Try it: The answer is every line of the records that holds the word "disk", copied in full.

Records from a dataset
|---|

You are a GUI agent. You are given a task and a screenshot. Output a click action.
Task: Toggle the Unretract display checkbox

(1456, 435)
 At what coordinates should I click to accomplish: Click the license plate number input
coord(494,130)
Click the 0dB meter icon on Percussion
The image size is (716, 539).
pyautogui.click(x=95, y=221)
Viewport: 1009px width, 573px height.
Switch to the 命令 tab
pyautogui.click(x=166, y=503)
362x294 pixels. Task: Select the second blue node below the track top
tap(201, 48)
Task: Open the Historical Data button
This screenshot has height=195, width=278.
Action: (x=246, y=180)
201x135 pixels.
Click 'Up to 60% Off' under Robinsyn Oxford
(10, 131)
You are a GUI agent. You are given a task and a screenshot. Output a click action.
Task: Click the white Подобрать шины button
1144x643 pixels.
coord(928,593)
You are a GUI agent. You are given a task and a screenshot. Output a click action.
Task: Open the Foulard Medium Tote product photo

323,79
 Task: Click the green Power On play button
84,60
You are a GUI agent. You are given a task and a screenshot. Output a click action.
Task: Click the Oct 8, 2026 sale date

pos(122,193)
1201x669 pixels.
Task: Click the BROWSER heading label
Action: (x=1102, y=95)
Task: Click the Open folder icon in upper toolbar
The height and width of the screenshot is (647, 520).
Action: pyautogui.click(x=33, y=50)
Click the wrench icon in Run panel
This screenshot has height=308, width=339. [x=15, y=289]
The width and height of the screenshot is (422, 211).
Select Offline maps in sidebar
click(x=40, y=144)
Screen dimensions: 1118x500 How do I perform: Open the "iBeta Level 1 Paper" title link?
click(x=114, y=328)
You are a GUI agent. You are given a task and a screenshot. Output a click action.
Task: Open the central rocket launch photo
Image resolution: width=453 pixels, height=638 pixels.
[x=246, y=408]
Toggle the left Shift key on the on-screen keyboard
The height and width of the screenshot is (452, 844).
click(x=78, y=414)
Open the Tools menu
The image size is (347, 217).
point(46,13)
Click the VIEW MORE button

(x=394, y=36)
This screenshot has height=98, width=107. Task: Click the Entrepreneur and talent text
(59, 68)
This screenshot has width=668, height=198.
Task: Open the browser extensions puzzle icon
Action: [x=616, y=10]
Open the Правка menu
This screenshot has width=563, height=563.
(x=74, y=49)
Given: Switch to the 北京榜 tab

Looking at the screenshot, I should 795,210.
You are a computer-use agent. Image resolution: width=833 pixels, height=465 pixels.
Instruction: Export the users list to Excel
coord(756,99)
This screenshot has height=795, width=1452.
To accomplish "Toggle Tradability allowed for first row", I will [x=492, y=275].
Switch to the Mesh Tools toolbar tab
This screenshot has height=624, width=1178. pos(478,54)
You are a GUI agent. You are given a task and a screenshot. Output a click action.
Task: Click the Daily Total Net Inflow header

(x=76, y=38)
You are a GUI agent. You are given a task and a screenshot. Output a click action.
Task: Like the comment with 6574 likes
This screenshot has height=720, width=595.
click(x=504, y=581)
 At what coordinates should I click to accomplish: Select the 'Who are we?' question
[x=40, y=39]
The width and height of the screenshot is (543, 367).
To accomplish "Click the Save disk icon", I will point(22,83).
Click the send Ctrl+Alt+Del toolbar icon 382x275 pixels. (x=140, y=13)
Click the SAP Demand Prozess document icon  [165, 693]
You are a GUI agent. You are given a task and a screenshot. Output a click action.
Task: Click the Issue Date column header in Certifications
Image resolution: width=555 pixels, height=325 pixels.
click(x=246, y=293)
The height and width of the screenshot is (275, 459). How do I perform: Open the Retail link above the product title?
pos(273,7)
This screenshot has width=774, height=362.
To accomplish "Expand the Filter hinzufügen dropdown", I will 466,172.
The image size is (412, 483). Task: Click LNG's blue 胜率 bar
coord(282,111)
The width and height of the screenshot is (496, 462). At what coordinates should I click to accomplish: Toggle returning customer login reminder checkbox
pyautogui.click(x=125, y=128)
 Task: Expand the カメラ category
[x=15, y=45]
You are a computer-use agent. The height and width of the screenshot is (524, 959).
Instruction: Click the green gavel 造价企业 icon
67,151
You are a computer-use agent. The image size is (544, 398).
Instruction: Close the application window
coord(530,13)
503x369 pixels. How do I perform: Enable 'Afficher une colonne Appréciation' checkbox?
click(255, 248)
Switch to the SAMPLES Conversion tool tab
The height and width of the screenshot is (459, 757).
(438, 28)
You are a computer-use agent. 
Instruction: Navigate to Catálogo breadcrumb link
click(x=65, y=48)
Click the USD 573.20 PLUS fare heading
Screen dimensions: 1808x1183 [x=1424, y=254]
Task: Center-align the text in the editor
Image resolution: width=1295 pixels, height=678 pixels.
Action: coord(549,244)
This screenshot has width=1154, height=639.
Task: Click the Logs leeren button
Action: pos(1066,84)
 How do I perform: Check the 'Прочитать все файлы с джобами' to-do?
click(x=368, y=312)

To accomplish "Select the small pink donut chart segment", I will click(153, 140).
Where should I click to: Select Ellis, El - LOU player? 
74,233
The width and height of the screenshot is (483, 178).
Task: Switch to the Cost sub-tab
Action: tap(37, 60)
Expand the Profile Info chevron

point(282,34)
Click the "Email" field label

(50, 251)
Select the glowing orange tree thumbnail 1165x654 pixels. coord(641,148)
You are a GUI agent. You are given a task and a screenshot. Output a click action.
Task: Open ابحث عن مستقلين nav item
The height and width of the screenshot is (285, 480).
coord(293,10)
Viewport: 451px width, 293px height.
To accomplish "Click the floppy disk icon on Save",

|---|

Result:
To accomplish "Click the Save disk icon", I will point(22,83).
To accomplish "Click the floppy disk icon on Save",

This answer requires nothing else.